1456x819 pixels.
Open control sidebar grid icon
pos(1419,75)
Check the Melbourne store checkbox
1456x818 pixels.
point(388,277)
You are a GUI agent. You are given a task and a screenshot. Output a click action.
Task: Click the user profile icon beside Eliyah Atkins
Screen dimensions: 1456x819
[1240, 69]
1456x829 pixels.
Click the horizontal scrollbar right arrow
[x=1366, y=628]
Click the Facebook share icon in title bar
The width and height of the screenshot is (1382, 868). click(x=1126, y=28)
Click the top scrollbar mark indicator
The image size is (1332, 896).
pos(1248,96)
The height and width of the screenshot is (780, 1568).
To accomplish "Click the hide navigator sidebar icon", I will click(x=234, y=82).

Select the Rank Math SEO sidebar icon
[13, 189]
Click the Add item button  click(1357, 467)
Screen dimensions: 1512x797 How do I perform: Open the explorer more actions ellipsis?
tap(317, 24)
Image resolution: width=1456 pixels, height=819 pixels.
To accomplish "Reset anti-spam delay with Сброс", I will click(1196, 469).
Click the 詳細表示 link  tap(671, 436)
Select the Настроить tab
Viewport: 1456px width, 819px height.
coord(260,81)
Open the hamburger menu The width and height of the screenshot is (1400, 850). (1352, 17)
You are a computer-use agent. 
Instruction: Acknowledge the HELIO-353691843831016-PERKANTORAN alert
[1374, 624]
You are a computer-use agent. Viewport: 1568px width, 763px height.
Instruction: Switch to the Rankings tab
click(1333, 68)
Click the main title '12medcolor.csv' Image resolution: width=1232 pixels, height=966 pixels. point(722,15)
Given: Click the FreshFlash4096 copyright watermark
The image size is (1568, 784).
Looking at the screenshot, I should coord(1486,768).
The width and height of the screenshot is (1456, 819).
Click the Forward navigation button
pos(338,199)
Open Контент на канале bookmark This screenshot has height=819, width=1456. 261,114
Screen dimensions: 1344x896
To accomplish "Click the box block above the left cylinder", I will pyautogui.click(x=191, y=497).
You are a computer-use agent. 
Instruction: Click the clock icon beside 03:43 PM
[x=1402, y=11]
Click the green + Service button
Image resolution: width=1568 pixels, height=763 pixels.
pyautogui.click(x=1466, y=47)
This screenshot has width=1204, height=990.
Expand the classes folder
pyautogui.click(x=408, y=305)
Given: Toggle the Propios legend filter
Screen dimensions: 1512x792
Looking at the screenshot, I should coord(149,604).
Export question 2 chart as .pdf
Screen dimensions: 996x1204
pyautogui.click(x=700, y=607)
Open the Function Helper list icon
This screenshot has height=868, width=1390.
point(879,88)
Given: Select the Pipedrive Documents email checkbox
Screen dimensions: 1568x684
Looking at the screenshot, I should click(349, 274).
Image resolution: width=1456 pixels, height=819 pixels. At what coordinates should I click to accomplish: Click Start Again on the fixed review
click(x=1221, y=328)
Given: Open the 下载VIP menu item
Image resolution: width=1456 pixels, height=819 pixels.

──────────────────────────────

Beginning with the line that has "Open the Function Helper list icon", set down every line of the entries above through the final one, unchanged.

Open the Function Helper list icon
This screenshot has height=868, width=1390.
point(879,88)
Given: Select the Pipedrive Documents email checkbox
Screen dimensions: 1568x684
Looking at the screenshot, I should click(349, 274).
Image resolution: width=1456 pixels, height=819 pixels. At what coordinates should I click to accomplish: Click Start Again on the fixed review
click(x=1221, y=328)
Given: Open the 下载VIP menu item
Image resolution: width=1456 pixels, height=819 pixels.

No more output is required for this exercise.